Journal des Communes _22 mars 2016
Philie Marcangelo-Leos
A partir d’une méthode d’analyse plus rigoureuse, tenant compte notamment des caractéristiques sociodémographiques des collectivités, le Commissariat général au développement durable (CGDD) vient de rendre publique une nouvelle étude attestant d’effets significatifs de la tarification incitative sur la production de déchets et la collecte sélective.
C’est tout le mérite d’une récente étude réalisée par le Commissariat général au développement durable (CGDD) que de proposer une analyse des impacts de la tarification incitative d’enlèvement des ordures ménagères sur l’évolution des tonnages totaux de déchets collectés.
Cinq millions de Français sont à présent soumis à cette forme de tarification, dont le développement a connu une accélération depuis 2009, notamment grâce aux aides publiques de l’Ademe, et ce particulièrement dans les communes rurales disposant déjà du système de redevance d’enlèvement des ordures ménagères (Reom).

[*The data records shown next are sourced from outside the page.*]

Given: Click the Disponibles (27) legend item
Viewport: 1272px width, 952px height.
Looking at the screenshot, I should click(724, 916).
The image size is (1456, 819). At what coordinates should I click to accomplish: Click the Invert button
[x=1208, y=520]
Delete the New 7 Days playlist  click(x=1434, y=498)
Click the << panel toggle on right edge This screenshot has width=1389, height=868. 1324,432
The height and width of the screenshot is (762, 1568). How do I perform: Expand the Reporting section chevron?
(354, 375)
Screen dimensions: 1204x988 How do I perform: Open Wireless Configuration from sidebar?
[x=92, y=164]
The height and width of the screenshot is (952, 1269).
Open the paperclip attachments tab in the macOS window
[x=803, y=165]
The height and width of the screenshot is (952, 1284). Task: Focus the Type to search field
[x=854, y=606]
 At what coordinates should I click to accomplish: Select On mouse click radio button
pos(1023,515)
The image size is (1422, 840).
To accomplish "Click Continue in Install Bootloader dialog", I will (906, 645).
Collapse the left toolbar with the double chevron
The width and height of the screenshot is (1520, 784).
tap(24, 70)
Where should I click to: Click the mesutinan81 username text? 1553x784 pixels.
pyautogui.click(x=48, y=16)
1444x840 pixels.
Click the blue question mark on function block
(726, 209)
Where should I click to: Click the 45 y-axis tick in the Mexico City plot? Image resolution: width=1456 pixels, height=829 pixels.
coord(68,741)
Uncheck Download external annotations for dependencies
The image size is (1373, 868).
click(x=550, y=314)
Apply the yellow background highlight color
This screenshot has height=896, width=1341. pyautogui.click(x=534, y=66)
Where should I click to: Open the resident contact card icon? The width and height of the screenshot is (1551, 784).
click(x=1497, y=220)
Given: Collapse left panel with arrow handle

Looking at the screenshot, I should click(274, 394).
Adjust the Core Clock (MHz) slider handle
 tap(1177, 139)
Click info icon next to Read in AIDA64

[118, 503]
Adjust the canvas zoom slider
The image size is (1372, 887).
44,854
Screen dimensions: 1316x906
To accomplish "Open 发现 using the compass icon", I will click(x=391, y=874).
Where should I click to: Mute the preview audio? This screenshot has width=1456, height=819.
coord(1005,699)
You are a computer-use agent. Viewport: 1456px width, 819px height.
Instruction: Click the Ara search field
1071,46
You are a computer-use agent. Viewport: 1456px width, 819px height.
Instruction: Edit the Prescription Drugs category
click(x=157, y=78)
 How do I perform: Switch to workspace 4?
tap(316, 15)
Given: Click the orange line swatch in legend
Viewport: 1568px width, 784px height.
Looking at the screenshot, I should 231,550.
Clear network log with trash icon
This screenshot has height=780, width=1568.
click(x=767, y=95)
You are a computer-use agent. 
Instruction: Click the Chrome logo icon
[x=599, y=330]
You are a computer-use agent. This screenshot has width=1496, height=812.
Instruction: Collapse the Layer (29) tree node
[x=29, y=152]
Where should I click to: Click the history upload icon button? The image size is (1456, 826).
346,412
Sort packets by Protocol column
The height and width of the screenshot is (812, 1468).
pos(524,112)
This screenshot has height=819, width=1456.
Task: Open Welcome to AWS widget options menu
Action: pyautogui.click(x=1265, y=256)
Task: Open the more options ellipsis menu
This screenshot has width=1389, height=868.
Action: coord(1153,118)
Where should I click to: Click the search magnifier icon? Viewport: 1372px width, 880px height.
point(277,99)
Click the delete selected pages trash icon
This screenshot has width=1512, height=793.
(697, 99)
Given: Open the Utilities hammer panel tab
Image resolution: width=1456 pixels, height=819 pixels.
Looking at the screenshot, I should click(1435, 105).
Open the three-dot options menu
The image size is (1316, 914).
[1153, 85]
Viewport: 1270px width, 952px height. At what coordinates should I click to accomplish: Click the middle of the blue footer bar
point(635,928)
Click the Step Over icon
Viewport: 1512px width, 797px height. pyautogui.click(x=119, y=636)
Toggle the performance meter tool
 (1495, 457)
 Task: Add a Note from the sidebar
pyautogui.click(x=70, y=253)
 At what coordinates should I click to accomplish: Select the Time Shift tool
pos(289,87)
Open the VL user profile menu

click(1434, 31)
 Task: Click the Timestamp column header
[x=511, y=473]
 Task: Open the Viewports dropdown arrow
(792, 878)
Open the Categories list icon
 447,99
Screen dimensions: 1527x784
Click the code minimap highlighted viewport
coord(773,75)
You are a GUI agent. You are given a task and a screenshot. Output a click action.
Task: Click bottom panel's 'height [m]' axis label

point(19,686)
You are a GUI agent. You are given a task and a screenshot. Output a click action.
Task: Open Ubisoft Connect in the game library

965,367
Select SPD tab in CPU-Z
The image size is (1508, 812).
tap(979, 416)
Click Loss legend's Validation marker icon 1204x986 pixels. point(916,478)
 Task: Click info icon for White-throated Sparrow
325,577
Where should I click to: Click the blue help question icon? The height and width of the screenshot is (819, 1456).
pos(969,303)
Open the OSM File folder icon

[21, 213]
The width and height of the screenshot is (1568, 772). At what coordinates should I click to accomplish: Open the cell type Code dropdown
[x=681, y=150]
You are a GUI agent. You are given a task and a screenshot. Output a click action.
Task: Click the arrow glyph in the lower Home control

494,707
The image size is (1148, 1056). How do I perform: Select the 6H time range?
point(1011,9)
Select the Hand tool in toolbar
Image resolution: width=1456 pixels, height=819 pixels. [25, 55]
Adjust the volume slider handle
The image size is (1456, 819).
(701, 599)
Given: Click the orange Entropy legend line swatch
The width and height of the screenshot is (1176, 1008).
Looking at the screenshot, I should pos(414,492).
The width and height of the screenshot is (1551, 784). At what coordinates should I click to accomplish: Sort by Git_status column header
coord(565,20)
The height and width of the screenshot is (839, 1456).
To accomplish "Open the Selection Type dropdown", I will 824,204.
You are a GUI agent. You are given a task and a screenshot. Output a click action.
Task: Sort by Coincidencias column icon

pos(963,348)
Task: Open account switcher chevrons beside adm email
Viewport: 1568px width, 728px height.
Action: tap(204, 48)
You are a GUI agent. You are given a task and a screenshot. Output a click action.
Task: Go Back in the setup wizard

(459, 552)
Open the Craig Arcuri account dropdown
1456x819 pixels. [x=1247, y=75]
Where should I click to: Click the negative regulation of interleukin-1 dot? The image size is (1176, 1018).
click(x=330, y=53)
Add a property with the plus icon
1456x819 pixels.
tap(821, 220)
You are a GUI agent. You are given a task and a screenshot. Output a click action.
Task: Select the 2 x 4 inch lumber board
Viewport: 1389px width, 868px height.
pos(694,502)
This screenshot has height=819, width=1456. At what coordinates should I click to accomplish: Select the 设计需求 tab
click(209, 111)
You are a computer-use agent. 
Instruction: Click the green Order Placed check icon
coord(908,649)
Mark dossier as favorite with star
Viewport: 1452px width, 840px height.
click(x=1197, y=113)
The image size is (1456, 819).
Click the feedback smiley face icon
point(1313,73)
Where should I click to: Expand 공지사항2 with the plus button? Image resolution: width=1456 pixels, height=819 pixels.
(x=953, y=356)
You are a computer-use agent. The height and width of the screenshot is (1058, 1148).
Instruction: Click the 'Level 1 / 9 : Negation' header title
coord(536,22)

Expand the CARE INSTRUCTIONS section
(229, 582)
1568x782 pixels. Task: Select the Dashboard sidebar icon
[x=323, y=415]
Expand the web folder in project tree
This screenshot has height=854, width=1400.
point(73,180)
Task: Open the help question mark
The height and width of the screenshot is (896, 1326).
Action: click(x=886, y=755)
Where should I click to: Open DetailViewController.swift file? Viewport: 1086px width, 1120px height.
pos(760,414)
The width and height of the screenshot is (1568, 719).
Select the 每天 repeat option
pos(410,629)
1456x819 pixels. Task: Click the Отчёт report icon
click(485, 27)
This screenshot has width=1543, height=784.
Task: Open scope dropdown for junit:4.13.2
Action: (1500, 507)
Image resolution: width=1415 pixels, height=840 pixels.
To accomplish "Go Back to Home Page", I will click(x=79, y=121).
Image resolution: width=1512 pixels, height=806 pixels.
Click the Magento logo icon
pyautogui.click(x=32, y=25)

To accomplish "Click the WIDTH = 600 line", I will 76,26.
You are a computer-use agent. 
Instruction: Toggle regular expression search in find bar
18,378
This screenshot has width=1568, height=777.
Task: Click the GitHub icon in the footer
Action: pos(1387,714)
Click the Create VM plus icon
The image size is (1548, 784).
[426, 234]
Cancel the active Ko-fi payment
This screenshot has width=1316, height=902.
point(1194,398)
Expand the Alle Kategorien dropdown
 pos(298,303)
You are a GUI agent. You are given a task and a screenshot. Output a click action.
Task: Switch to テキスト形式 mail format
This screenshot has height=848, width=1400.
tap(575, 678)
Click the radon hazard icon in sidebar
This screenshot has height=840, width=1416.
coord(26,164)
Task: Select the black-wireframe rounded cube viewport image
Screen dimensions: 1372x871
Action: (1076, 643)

Une première étude avait été réalisée par le CGDD fin 2013 pour le compte du Comité pour la fiscalité écologique (CFE). Il s’agit donc de finaliser cette analyse sur le terrain des effets de la tarification incitative par rapport à l’évolution des tonnages totaux de déchets collectés conformément aux préconisations du Programme national de prévention des déchets 2014-2020.
Des objectifs précis de généralisation sont en outre désormais fixés par la loi relative à la transition énergétique, à savoir 15 millions d’habitants couverts par la tarification incitative en 2020 et 25 millions en 2025.
Méthode "d’appariement"
Une première méthode, reposant sur les analyses tirées de l’enquête "Collecte" de l’Ademe, traduit l’écart constaté entre les tonnages collectés dans les collectivités en Reom "incitative" (Reomi) et dans celles qui ne le sont pas. Toutefois, d’autres caractéristiques que le mode de tarification peuvent expliquer des différences dans les ratios de collecte. En particulier les facteurs sociodémographiques locaux (densité de population, âge, nombre de commerces, d’hôtels, de camping, de résidences secondaires, littoral ou montagne) ou le mode de collecte (porte-porte, apport volontaire, mixte).
Pour éviter d’introduire un biais dans l’estimation, à la fois sur le choix de passer en tarification incitative et sur l’évolution des tonnages collectés, il apparaît donc important de prendre en compte "les caractéristiques propres à ces collectivités, afin d’isoler l’effet du passage en Reomi des ’effets de structure’ possibles, et des évolutions tendancielles", relève le CGDD. C’est ce que permet le choix de la méthode dite "d’appariement" en s’appuyant sur la comparaison du groupe traité (collectivités passées en Reomi) et d’un groupe de contrôle (constitué des collectivités appariées, c’est-à-dire aux caractéristiques assez proches) pour une période choisie (ici entre 2009 et 2013).
Baisse significative des tonnages d’ordures
Principal constat : l’instauration d’une redevance incitative se traduit par une "une baisse, forte et rapide, des quantités d’ordures ménagères résiduelles [OMR] collectées" à hauteur de 68,5 kg par habitant (soit 28% en moins).
Ce résultat s’accompagne "dans une moindre mesure", d’une hausse des tonnages de déchets triés (14 kg par habitant pour les emballages, journaux et magazines (EMJ), soit 33 % en plus ; 11% pour le verre) et au total d’une baisse des quantités de déchets ménagers et assimilés (DMA) collectés de 10%.
Selon l’étude, l’essentiel de l’effet du passage survient "au moment de l’instauration, mais une part non négligeable de la baisse des quantités d’OMR collectées est néanmoins visible dans les années qui précèdent l’entrée en vigueur de la Reomi", notamment du fait des actions de communication qui l’accompagnent.
En revanche, le CGDD ne relève "pas de tendance baissière particulière après les premières années". Les effets sur les tonnages des autres déchets (biodéchets, apports en déchetteries) sont également "moins significatifs, en particulier du fait qu’un grand nombre de collectivités n’ont pas mis en place tous les modes de collecte".
Par ailleurs, l’augmentation des tonnages triés "ne semble pas s’accompagner, à moyen terme, d’une dégradation de la qualité de tri". Les comportements inciviques (report de déchets, refus de tri, brûlage, dépôts sauvages, etc.) sont "globalement contenus" et "ne persistent pas après les premières années suivant l’instauration".
Certaines questions restent toutefois en suspens. Il serait ainsi intéressant "de connaître les moyens de réduction des quantités totales d’ordures ménagères effectivement utilisés par les ménages et les professionnels suite à une instauration de redevance incitative", note le CGDD. De même, "la question des coûts" de mise en œuvre, non abordée ici, mériterait attention, car elle constitue à n’en pas douter une des causes de la frilosité des collectivités à l’égard de ce dispositif.